I'm using ANTLRv3 to parse input that looks like this:

* this is an outline item at level 1
** item at level 2
*** item at level 3
* another item at level 1
* an item with *bold* text

Stars at the beginning of a line mark the start of an outline item. Stars can also be part of an item's text (e.g. *bold*).

This is the grammar to parse outline items without support for stars in the item text:

outline_item: OUTLINE_ITEM_MARKER ITEM_TEXT;
OUTLINE_ITEM_MARKER: STAR_IN_COLUMN_ZERO STAR* (' '|'\t');
ITEM_TEXT: ('a'..'z'|'A'..'Z'|'0'..'9'|'\r'|'\n'|' '|'\t')+;
fragment STAR_IN_COLUMN_ZERO: {getCharPositionInLine()==0}? '*';
fragment STAR: {getCharPositionInLine()>0}? '*';

For the input *** foo bar ANTLR produces the following parse tree:

without_star_in_item_text

So far this works as expected. Now I'm trying to add star to the possible characters for the item text, so I changed the lexer rule for ITEM_TEXT to the following:

ITEM_TEXT: ('a'..'z'|'A'..'Z'|'0'..'9'|'\r'|'\n'|' '|'\t'|STAR)+;

Now for the same input the following parse tree is produced:

with_star_in_item_text

This is the output in ANTLRWorks:

input.txt line 1:0 rule STAR failed predicate: {getCharPositionInLine()>0}?
input.txt line 1:1 missing OUTLINE_ITEM_MARKER at '** foo bar'

It seems that OUTLINE_ITEM_MARKER didn't match due to a MissingTokenException.
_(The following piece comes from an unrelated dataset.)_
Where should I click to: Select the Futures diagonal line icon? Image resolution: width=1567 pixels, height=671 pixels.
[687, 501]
What's wrong with the grammar, what do I need to change to allow stars to be part of ITEM_TEXT?

2

2 Answers

2
votes

Instead of a validating semantic predicate, use a gated semantic predicate 1 in your fragments.

The following grammar:

grammar Test;

outline_items
 : outline_item+ EOF
 ;

outline_item
 : OUTLINE_ITEM_MARKER ITEM_TEXT
 ;

OUTLINE_ITEM_MARKER 
 : STAR_IN_COLUMN_ZERO STAR* (' '|'\t')
 ;

ITEM_TEXT
 : ('a'..'z'|'A'..'Z'|'0'..'9'|'\r'|'\n'|' '|'\t'|STAR)+
 ;

fragment STAR_IN_COLUMN_ZERO
 : {getCharPositionInLine()==0}?=> '*'
 ;

fragment STAR
 : {getCharPositionInLine()>0}?=> '*'
 ;

Your input:

* this is an outline item at level 1
** item at level 2
*** item at level 3
* another item at level 1
* an item with *bold* text

will then be parsed as this:

enter image description here

1What is a 'semantic predicate' in ANTLR?

0
votes

Have you tried making your grammar simpler?
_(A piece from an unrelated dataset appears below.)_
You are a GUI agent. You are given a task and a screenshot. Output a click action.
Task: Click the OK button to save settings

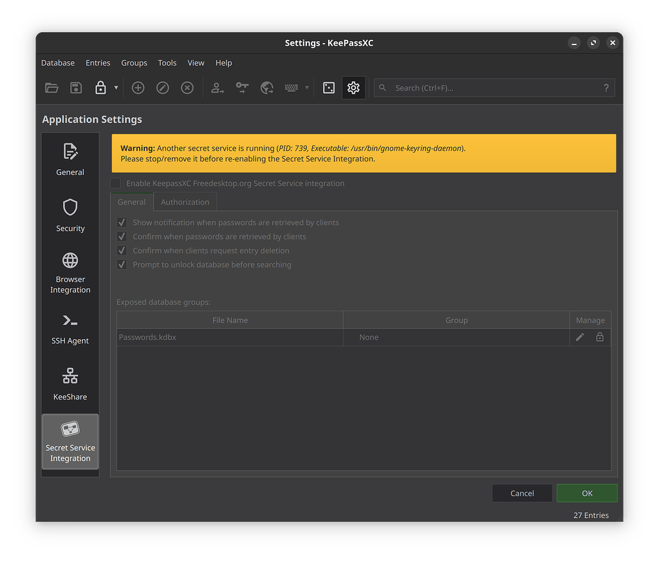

outline_item: OUTLINE_ITEM_MARKER ITEM_TEXT;

ITEM_TEXT:
    (' '|'\t') (' '|'\t'|'a'..'z'|'A'..'Z'|'0'..'9'| STAR)+
;

OUTLINE_ITEM_MARKER:
    STAR+ 
;

fragment STAR:   
    '*'
;

Or if you don't need to keep STAR as an explicit fragment, and you want to capture all characters in the item text, and not a subset:

outline_item: OUTLINE_ITEM_MARKER ITEM_TEXT;

ITEM_TEXT:
    (' '|'\t') (~('\n'|'\r'))+
;

OUTLINE_ITEM_MARKER:
    '*'+ 
;